FIG. 2.

(A) EMSA with ScoC. Binding reactions were carried out with 10 nM DIG-labeled epr probe (∼150 bp) and ScoC (1 μM) in a 20-μl reaction buffer containing 20 mM HEPES, pH 7.6, 1 mM EDTA, 10 mM (NH₄)₂SO₄, 1 mM dithiothreitol, Tween 20 (0.2% [wt/vol]), 30 mM KCl, 1 μg poly(dI-dC), and 0.1 μg poly-l-lysine at 37°C for 15 min. The bound product was electrophoresed on a 5% polyacrylamide gel in 0.25× Tris-borate-EDTA buffer at 4°C and electroblotted onto Nylon membrane, and DNA was detected with NBT/BCIP (Roche Applied Science; www.roche-applied-science.com/pack-insert/3353591a.pdf).
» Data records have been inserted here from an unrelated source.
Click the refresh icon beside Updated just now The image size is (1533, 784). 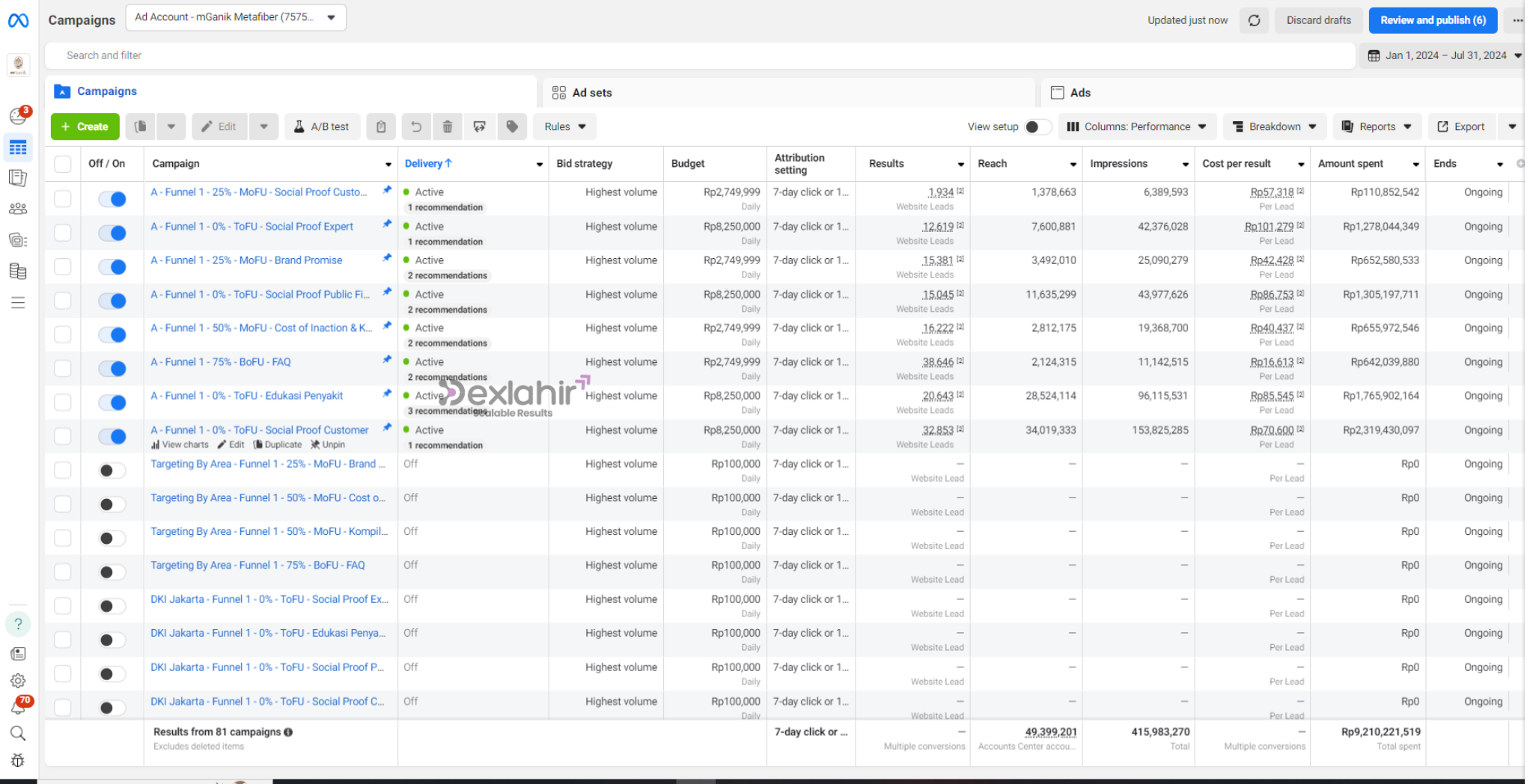[x=1254, y=21]
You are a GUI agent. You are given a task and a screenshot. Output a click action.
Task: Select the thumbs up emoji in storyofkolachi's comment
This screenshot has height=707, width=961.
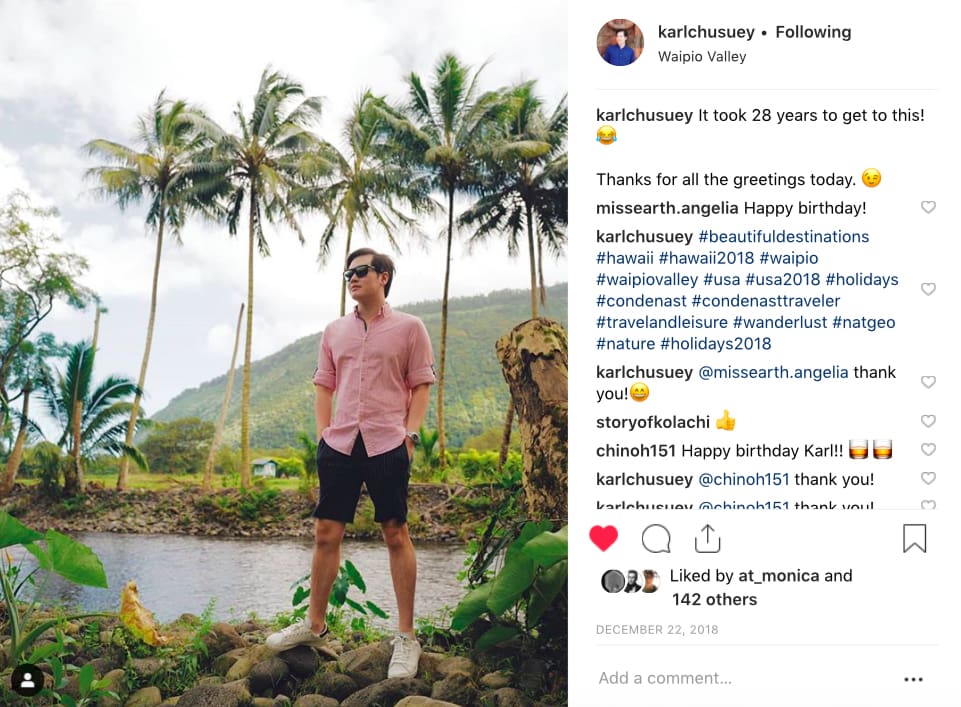(726, 421)
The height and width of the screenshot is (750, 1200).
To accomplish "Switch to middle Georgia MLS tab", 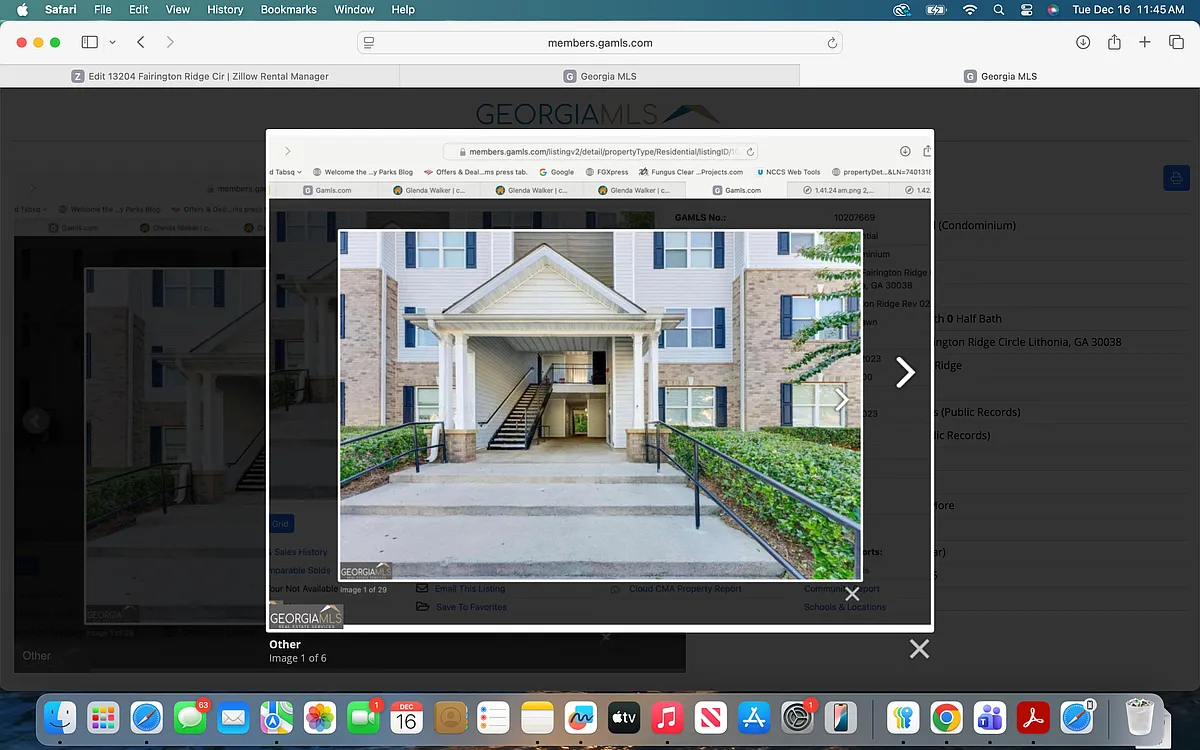I will (x=600, y=76).
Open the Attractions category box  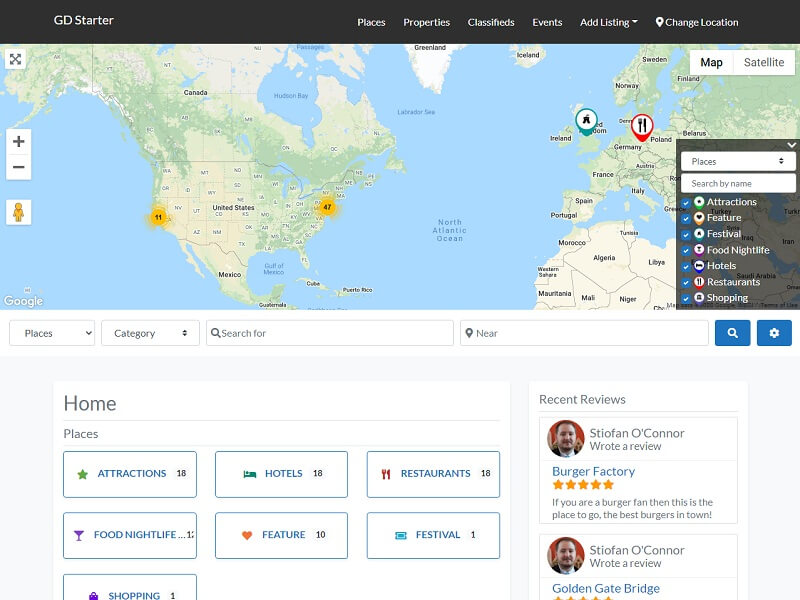[130, 474]
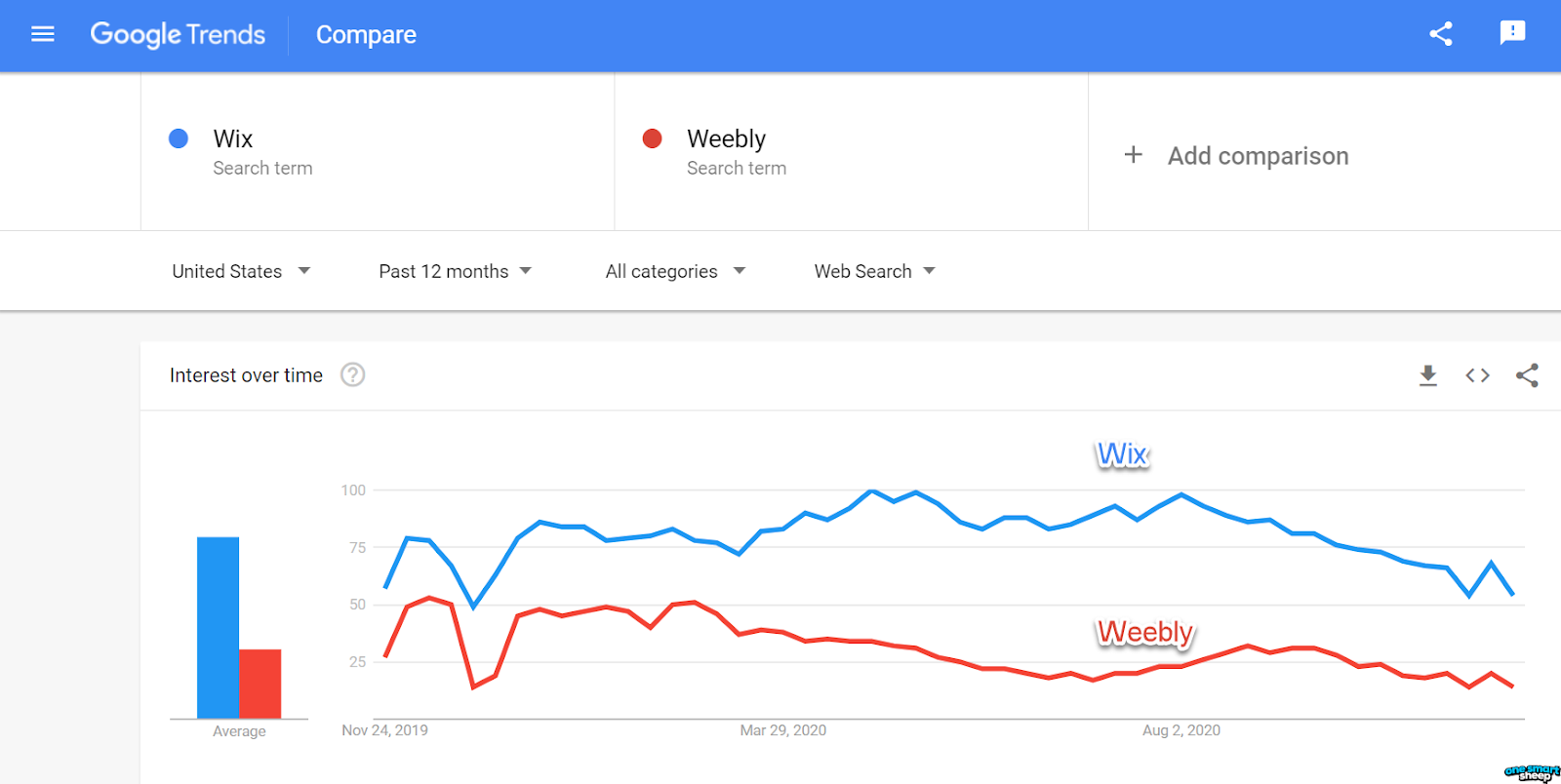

Lane 1, DIG-labeled epr probe; lane 2, epr probe plus ScoC; and lane 3, epr probe plus ScoC plus 100× molar excess unlabeled probe. (B) EMSA with SinR (12 μM). (The binding conditions, electrophoresis, and detection method are as described for panel A. Lane 1, DIG-labeled epr probe (∼150 bp, 10 nM); lane 2, epr probe plus SinR; and lane 3, epr probe plus SinR plus 100× molar excess unlabeled probe. (C) EMSA with ScoC (1 μM) and SinR (12 μM). (The binding conditions, electrophoresis, and detection method are as described for panel A). Lane 1, DIG-labeled epr probe (∼150 bp, 10 nM); lane 2, epr probe plus ScoC; lane 3, epr probe plus SinR; and lane 4, epr probe plus ScoC plus SinR.